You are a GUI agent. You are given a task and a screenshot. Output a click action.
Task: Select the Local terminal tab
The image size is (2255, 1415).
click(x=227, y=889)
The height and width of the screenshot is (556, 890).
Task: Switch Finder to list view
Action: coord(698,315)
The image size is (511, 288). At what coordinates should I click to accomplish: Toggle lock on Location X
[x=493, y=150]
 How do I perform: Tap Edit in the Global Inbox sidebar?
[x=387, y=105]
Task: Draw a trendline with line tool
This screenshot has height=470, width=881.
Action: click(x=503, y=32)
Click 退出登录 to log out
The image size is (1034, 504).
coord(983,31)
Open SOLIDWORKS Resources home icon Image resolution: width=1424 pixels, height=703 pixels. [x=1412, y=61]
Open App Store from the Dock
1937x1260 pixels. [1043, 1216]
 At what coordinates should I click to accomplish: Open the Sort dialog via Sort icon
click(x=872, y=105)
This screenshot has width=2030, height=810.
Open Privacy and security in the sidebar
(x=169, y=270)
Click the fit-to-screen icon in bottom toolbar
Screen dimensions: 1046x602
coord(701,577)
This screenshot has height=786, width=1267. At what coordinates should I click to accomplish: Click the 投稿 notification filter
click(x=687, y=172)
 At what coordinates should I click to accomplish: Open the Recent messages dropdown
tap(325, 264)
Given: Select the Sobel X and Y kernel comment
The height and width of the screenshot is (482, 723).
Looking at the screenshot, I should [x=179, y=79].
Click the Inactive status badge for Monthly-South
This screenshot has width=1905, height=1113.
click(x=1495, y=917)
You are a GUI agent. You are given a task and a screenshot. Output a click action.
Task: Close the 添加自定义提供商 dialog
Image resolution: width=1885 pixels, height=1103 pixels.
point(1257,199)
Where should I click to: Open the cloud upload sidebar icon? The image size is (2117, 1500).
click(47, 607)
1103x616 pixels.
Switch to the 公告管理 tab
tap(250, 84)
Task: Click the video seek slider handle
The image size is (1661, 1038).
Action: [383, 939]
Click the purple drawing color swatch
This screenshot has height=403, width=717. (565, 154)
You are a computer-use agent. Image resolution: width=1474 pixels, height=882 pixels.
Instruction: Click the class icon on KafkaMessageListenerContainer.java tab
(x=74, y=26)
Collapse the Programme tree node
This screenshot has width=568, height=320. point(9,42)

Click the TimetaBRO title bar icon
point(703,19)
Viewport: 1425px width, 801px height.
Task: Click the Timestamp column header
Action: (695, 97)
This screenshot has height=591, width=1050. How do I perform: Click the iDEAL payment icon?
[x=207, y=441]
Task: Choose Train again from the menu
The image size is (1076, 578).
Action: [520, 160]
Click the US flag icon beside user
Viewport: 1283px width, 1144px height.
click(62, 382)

+---+

Task directions
Each entry in the listing is to be output exactly as given.

Your solution
You are a GUI agent. You are given a task and a screenshot. Output a click action.
Task: Select the Local terminal tab
The image size is (2255, 1415).
click(x=227, y=889)
The height and width of the screenshot is (556, 890).
Task: Switch Finder to list view
Action: coord(698,315)
The image size is (511, 288). At what coordinates should I click to accomplish: Toggle lock on Location X
[x=493, y=150]
 How do I perform: Tap Edit in the Global Inbox sidebar?
[x=387, y=105]
Task: Draw a trendline with line tool
This screenshot has height=470, width=881.
Action: click(x=503, y=32)
Click 退出登录 to log out
The image size is (1034, 504).
coord(983,31)
Open SOLIDWORKS Resources home icon Image resolution: width=1424 pixels, height=703 pixels. [x=1412, y=61]
Open App Store from the Dock
1937x1260 pixels. [1043, 1216]
 At what coordinates should I click to accomplish: Open the Sort dialog via Sort icon
click(x=872, y=105)
This screenshot has width=2030, height=810.
Open Privacy and security in the sidebar
(x=169, y=270)
Click the fit-to-screen icon in bottom toolbar
Screen dimensions: 1046x602
coord(701,577)
This screenshot has height=786, width=1267. At what coordinates should I click to accomplish: Click the 投稿 notification filter
click(x=687, y=172)
 At what coordinates should I click to accomplish: Open the Recent messages dropdown
tap(325, 264)
Given: Select the Sobel X and Y kernel comment
The height and width of the screenshot is (482, 723).
Looking at the screenshot, I should [x=179, y=79].
Click the Inactive status badge for Monthly-South
This screenshot has width=1905, height=1113.
click(x=1495, y=917)
You are a GUI agent. You are given a task and a screenshot. Output a click action.
Task: Close the 添加自定义提供商 dialog
Image resolution: width=1885 pixels, height=1103 pixels.
point(1257,199)
Where should I click to: Open the cloud upload sidebar icon? The image size is (2117, 1500).
click(47, 607)
1103x616 pixels.
Switch to the 公告管理 tab
tap(250, 84)
Task: Click the video seek slider handle
The image size is (1661, 1038).
Action: [383, 939]
Click the purple drawing color swatch
This screenshot has height=403, width=717. (565, 154)
You are a computer-use agent. Image resolution: width=1474 pixels, height=882 pixels.
Instruction: Click the class icon on KafkaMessageListenerContainer.java tab
(x=74, y=26)
Collapse the Programme tree node
This screenshot has width=568, height=320. point(9,42)

Click the TimetaBRO title bar icon
point(703,19)
Viewport: 1425px width, 801px height.
Task: Click the Timestamp column header
Action: (695, 97)
This screenshot has height=591, width=1050. How do I perform: Click the iDEAL payment icon?
[x=207, y=441]
Task: Choose Train again from the menu
The image size is (1076, 578).
Action: [520, 160]
Click the US flag icon beside user
Viewport: 1283px width, 1144px height.
click(62, 382)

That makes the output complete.